In a power outage, the most critical element to keep the fish alive is to provide sufficient aeration. Maintaining warm temperature is only secondary as long as the temperature doesn't drop before 60F. Most tropical fish can withstand low temperature for several days without long term ill effect. In fact, lower temperatrue increases oxygen holding capacity of water and reduces metaboic waste generation thereby slowing down water quality degradation.
Before electric heater was invented, fish tanks were warmed by lighting candle or keraosine burner in a glass jar submerged in water. You can do the same thing by floating a glass jar in water and light a candle inside.
Also if you have an electric drill that has some battery left, take a wooden kitchen spoon or something like that, submerge the spoon in tank and let that baby blast, doing this every few hours for a couple minutes would have to help oxygen and agitation.
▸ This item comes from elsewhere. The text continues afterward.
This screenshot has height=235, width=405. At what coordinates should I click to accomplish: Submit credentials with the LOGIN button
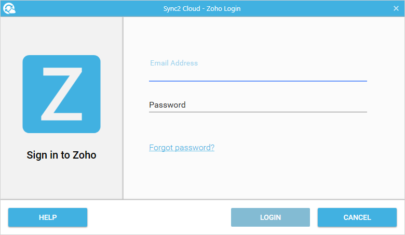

when my power goes out, i throw airstones or powerheads in each tank and forget about the heaters. i live in mn and the tanks get pretty cool. my little 1000w generator isn't enough to heat all my tanks
Depending on what stock you have you would be surprised on how bad conditions they will live through. My heater broke on my African tank last spring while I was out of town and I think the tank was around 65-68 for almost 3 days, didn't lose a single fish.
If a stingray can survive a 4000-5000 mile trip in a box traveling over several degrees of temp changes and elevation based oxygen changes, just think about what a hardy fish can do.